Shellac is a product that we are surrounded
by and give it very little attention -- even when we are eating it.
What? You didn't know that we eat shellac? Then you have something to
learn about this substance that is secreted by the female lac bug most commonly in the forests of India and Thailand.
The female bug secretes the stuff in the form of tiny tunnels as she travels the trees. This is then harvested and processed into the substance we know as shellac.
Shellac is used in finishing furniture and musical instruments. It is used to coat pharmaceutical pills, such as in enteric coating. It is used to give a glossy coating to candy. Citrus fruit gets a shellacking to extend shelf-life.
Shellac has long been used as a dye for cotton and silk, creating the yellow, oranges, reds, and dark ochre commonly found in clothing of India and Thailand.
It can be used to make ballet pointe shoes stiffer and stronger. It is used to make felt hats retain their shape. It is used to mount insects for collections. It is used to create certain colors in fireworks.

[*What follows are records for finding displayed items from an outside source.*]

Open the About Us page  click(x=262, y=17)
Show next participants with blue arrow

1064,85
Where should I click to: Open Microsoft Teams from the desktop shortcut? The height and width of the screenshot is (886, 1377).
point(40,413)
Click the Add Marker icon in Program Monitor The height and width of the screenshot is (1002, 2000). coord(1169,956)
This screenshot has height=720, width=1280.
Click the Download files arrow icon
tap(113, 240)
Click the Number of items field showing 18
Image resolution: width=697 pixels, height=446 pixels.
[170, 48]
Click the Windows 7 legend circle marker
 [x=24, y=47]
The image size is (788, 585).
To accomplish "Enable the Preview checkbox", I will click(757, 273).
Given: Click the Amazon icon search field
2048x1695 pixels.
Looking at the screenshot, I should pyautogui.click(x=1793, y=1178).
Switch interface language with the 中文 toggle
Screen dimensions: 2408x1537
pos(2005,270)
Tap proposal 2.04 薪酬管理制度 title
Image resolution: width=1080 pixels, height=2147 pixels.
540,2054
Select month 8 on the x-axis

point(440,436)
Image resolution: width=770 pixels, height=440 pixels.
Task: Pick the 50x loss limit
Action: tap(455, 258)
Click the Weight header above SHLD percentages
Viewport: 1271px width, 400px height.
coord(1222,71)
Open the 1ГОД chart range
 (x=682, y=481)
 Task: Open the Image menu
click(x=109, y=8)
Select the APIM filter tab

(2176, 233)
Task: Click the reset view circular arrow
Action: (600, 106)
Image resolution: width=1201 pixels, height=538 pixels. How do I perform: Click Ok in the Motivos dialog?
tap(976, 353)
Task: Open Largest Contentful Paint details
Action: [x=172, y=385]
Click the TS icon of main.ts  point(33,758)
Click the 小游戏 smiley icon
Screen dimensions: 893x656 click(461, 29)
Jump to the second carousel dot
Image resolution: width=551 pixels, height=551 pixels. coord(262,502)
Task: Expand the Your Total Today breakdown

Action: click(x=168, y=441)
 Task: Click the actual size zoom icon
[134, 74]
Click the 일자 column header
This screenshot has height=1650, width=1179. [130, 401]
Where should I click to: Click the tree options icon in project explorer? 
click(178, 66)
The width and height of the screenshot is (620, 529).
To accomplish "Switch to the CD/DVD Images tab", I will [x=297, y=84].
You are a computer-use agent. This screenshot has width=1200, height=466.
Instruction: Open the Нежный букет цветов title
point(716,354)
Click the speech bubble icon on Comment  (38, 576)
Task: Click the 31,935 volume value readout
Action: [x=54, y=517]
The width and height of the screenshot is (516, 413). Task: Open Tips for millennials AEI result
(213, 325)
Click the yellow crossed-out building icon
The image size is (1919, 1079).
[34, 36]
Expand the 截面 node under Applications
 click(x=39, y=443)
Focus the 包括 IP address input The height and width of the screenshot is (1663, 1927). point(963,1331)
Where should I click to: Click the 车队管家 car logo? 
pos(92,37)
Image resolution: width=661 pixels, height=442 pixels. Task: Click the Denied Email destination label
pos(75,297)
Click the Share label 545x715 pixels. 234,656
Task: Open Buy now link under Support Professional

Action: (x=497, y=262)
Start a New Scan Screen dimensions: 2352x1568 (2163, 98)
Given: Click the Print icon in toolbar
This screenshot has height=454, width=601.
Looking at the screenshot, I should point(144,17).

Historically shellac was used for far more, but has since been replaced by plastics and polyurethane. For example, it was once used to make jewelry, gramophone records, and even dentures. For a while pages in Braille were coated with shellac to extend the life of the pages destined to be rubbed repeatedly by many fingers.
That little insect has done an awful lot for us just by doing what comes naturally.